YOUR TASK | The line with "Task: Switch to the 60分 chart tab" through the last line of the entries: give these again exactly, and only these, without any pictures.

SOURCE MATERIAL |
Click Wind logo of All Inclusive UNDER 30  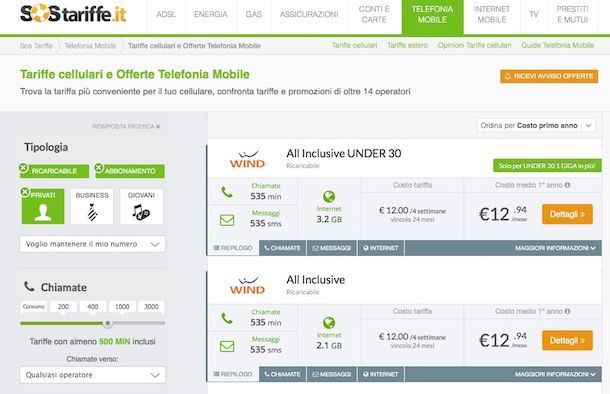(247, 159)
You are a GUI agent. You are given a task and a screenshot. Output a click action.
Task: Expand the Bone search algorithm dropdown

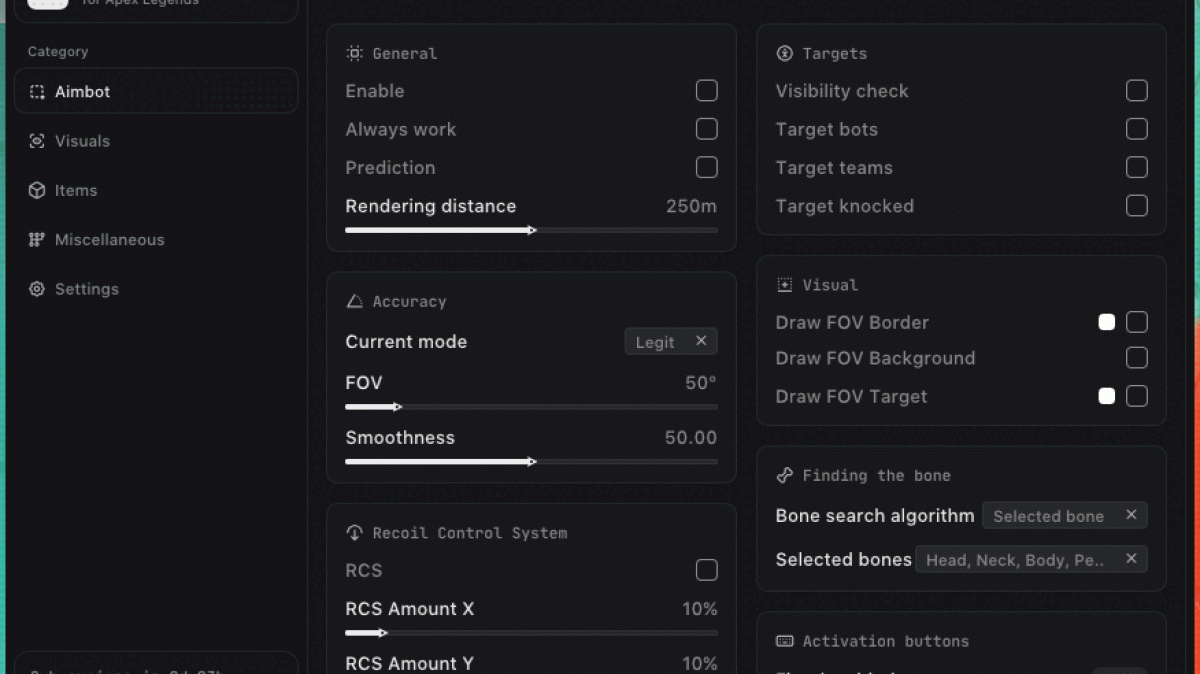click(1064, 516)
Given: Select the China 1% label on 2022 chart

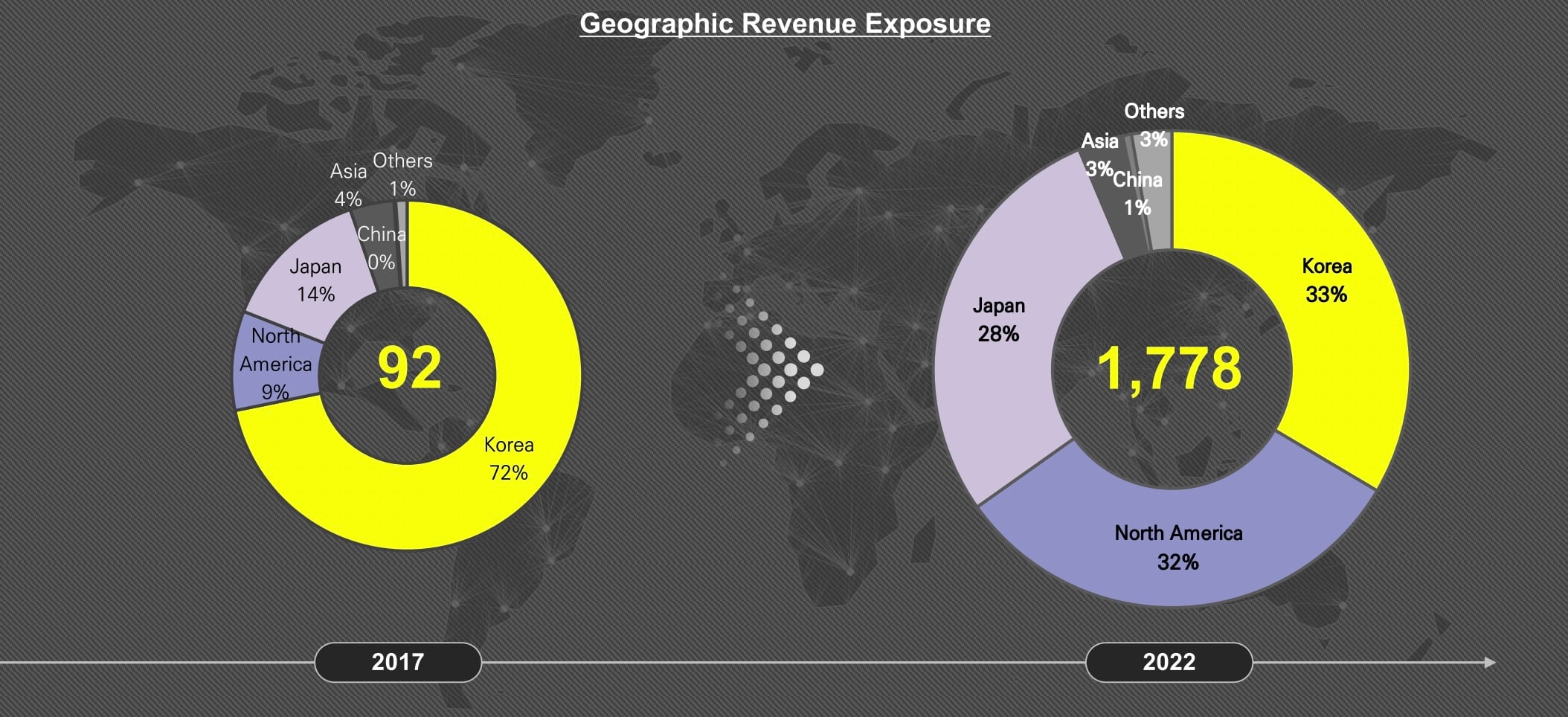Looking at the screenshot, I should point(1137,193).
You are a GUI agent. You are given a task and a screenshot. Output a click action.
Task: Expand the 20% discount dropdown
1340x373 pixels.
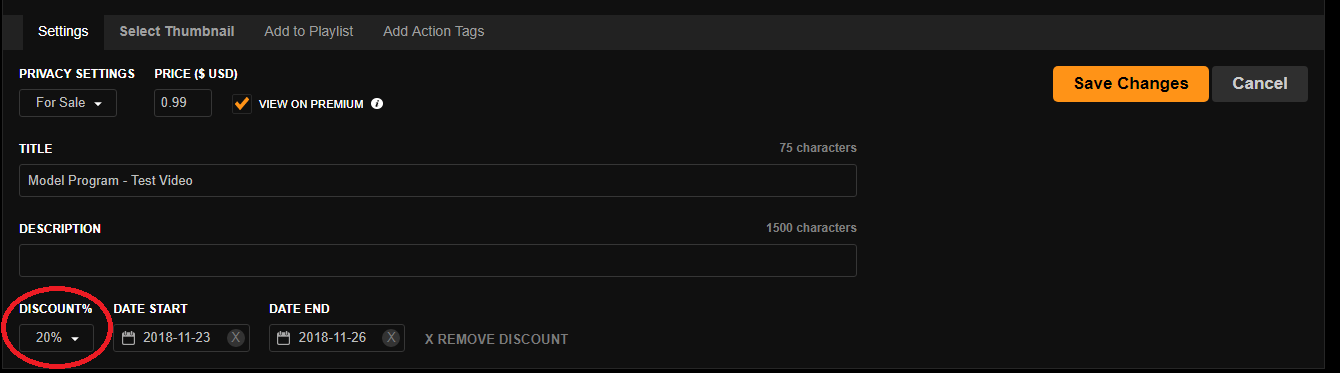[x=57, y=338]
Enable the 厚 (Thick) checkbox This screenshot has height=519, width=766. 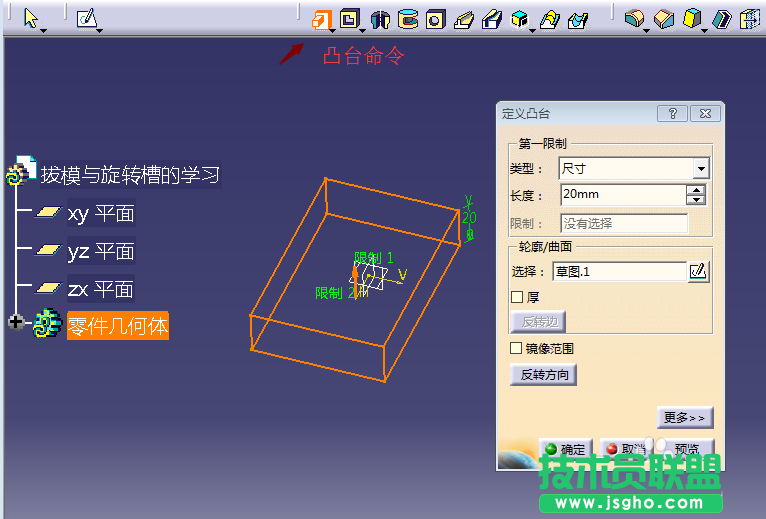coord(517,297)
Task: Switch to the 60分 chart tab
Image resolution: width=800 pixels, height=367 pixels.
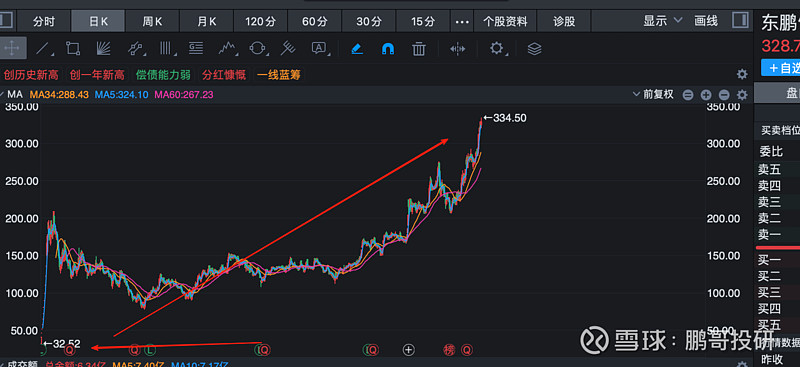Action: coord(315,21)
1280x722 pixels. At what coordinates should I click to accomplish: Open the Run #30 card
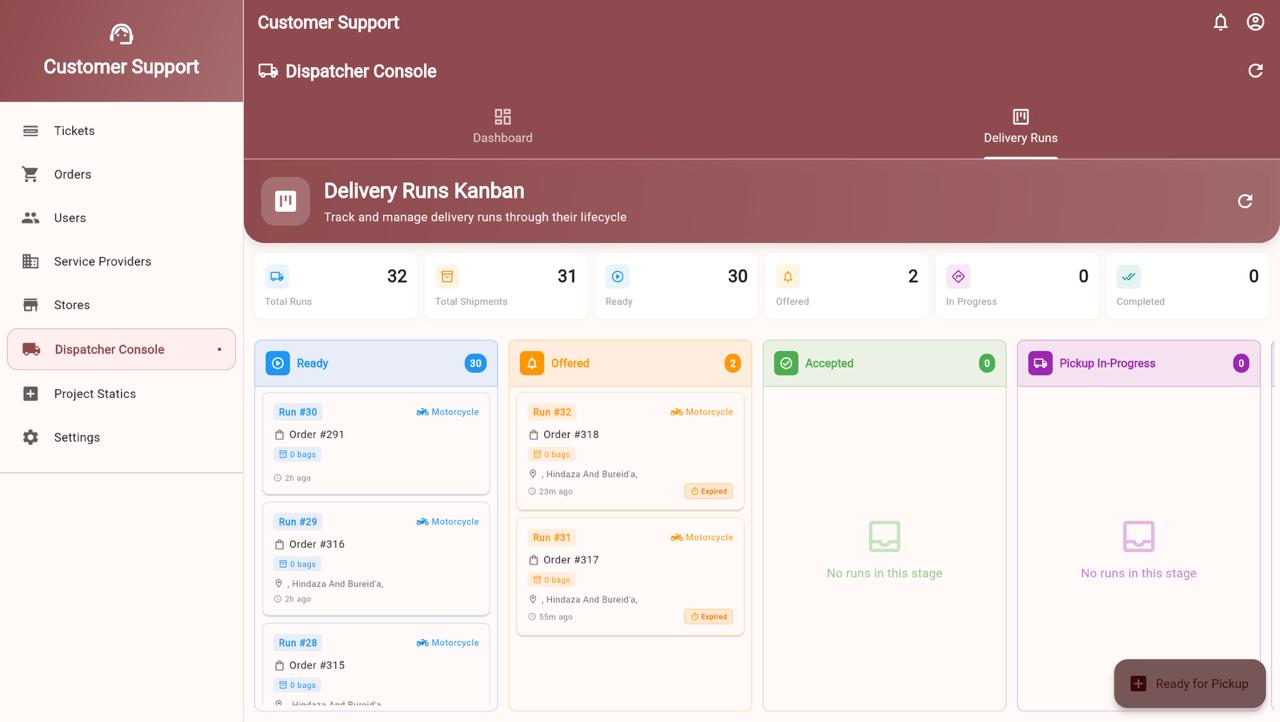(x=376, y=444)
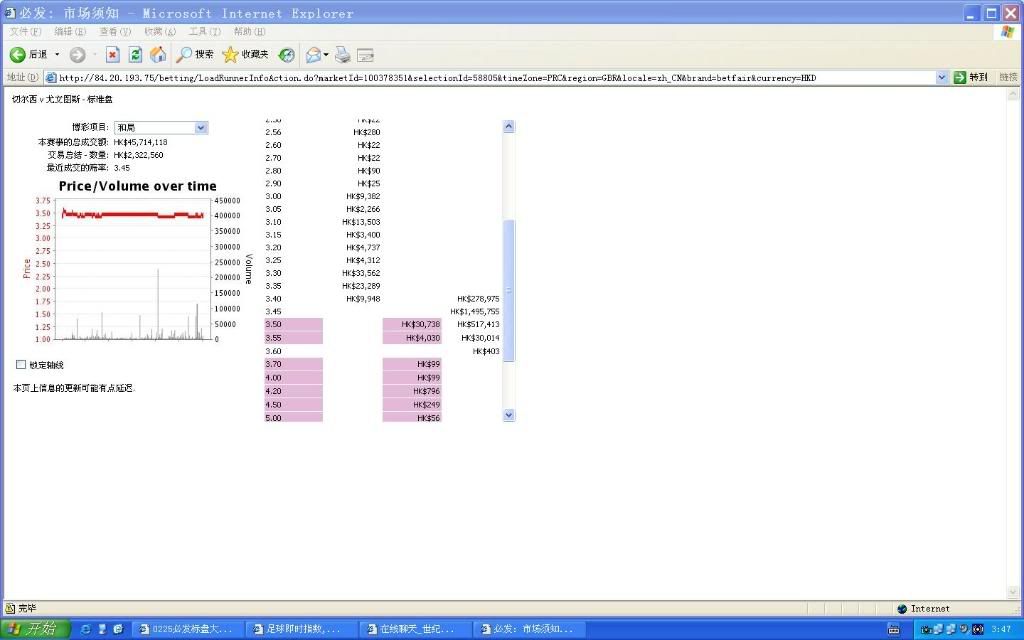
Task: Go to the Home page icon
Action: coord(158,55)
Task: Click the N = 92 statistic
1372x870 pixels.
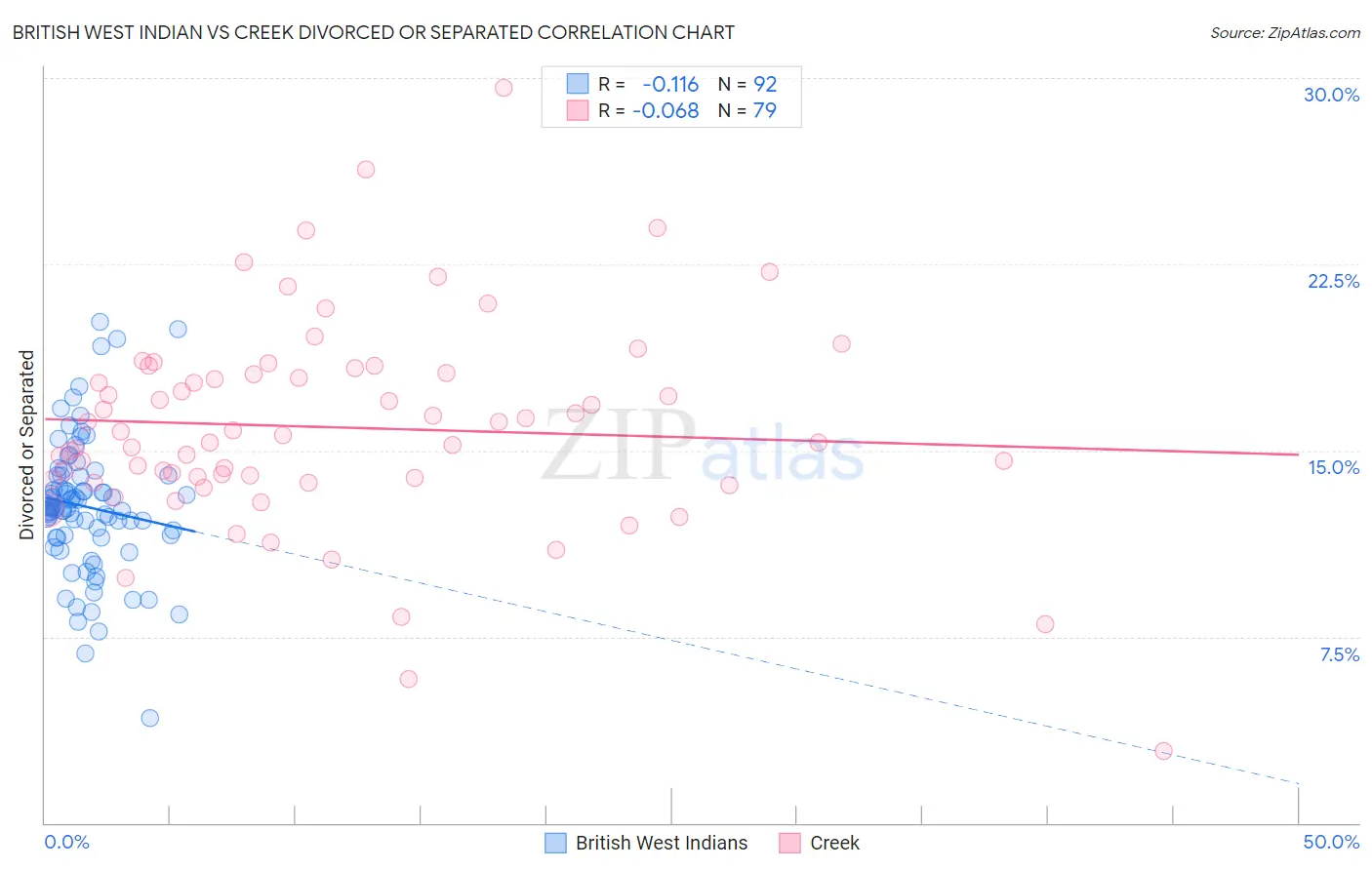Action: coord(747,84)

COMPLETED EXERCISE |
Task: Switch to the 60分 chart tab
Image resolution: width=800 pixels, height=367 pixels.
Action: coord(315,21)
1280x722 pixels. At what coordinates should I click to accomplish: Open the Run #30 card
(x=376, y=444)
Task: Go to the Home page icon
Action: coord(158,55)
Task: Click the N = 92 statistic
1372x870 pixels.
Action: coord(747,84)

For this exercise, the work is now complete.